20151007_me_civil_rights_luminaries_remember_julian_bond_as_a_dogged_advocate.mp3?orgId=1&topicId=1091&d=215&p=3&story=446485608&t=progseg&e=446497555&seg=11&ft=nprml&f=446485608

Friends, family and fellow activists paid homage to late civil rights leader Julian Bond on Tuesday night at a memorial service at the historic Lincoln Theatre in Washington, D.C. The former NAACP chairman died in August at 75 after a brief illness.

Bond's widow, Pamela Horowitz, welcomed the invited guests — a diverse group that included civil rights activists, members of Congress and college students — and thanked them for honoring his mission and "how you will continue to honor him by doing the work that consumed his life."

The Freedom Singers performed civil rights movement classics, including " Woke Up This Morning." Speakers remembered Bond's lifelong devotion to the cause of human rights, dating to his start with the the Student Nonviolent Coordinating Committee. Judy Richardson first met him in 1963.

"We in SNCC bonded as 18-, 19-, 20-year-olds often do," she says. "Except that our bonds were forged in struggle, and was made stronger because racists at every level were trying to kill us."

Richardson later worked for Bond's first political campaign, when he was elected to the Georgia legislature. Bond went on to serve as the first president of the Southern Poverty Law Center, and later as chairman of the NAACP. Myrlie Evers-Williams, the widow of Medger Evers, held that position before him.

"There was a certain gentle strength in his voice," Evers-Williams says. "One that commanded attention and respect, but without being loud and boisterous. He knew his wisdom."

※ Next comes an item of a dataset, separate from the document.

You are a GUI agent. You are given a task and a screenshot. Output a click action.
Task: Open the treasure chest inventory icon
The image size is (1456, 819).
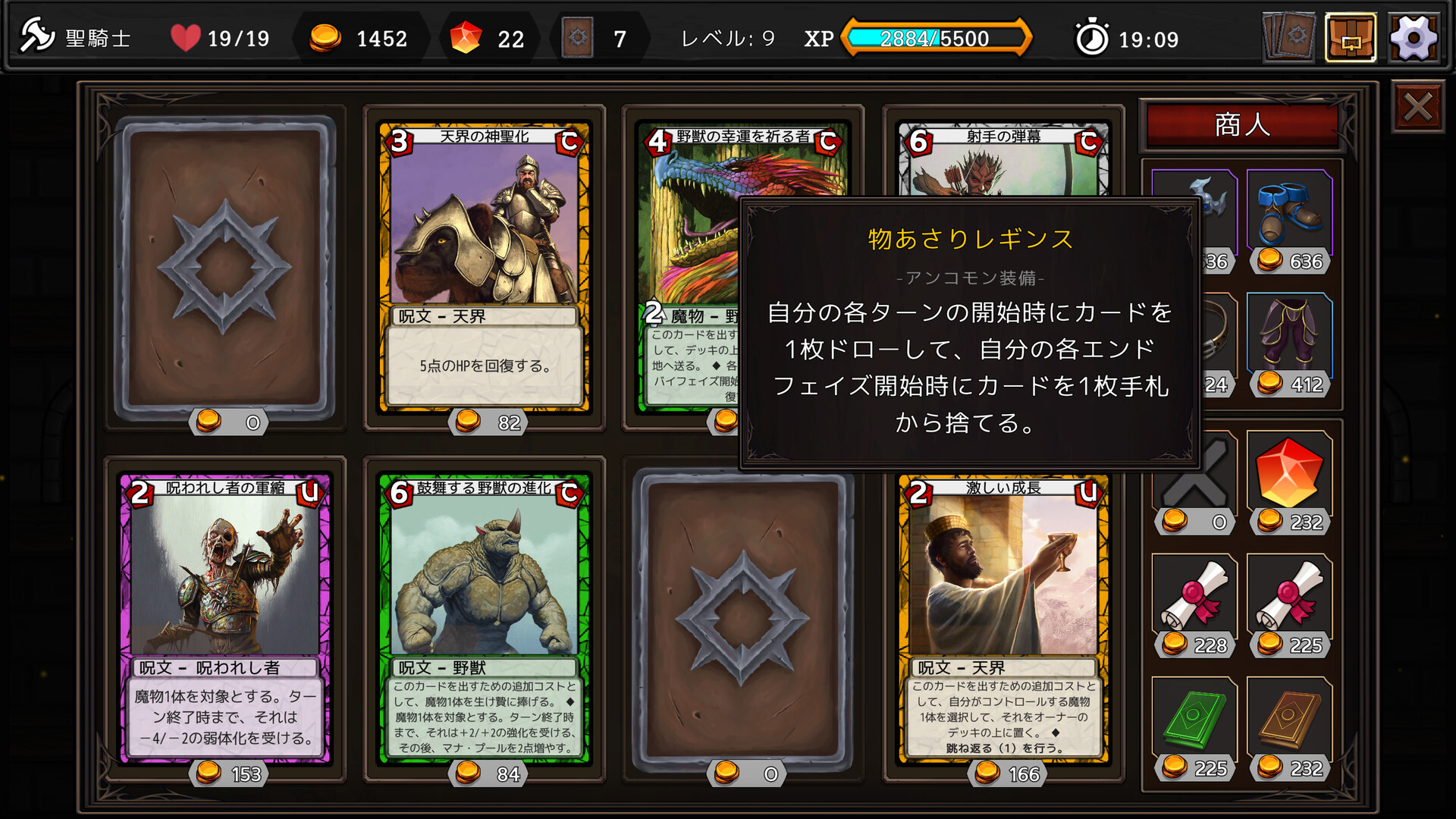1351,38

Bond's son Michael — the middle of five children — says the family remembers a kind and funny father, who watched TV and ate pizza on Saturday nights. The Atlanta city councilman says they also remember a dad on a crusade to make America stand up for what it talks about.

"And to go on fighting when the fight is required," Michael Bond says. "Pursuing freedom for all people. For he often said 'it's one thing to get free, but quite another to stay free.' "

Bond had been teaching civil rights history at the University of Virginia and American University, and was an early voice calling for equality for same-sex couples. Chad Griffin, president of the Human Rights Campaign, says Bond was in the courtroom the day the U.S. Supreme Court considered its landmark marriage equality case.

"There was perhaps no one in the room that day who had done more to realize those words — equal justice under law — than Julian Bond," Griffin says.

After the service, Luci Baines Johnson, President Lyndon Johnson's daughter, said she was moved by Bond's legacy.

"That's really what he was about — completing that circle for opportunity for all," Johnson says.

Her sister, Lynda Bird Johnson Robb, says those Bond left behind should take up the work.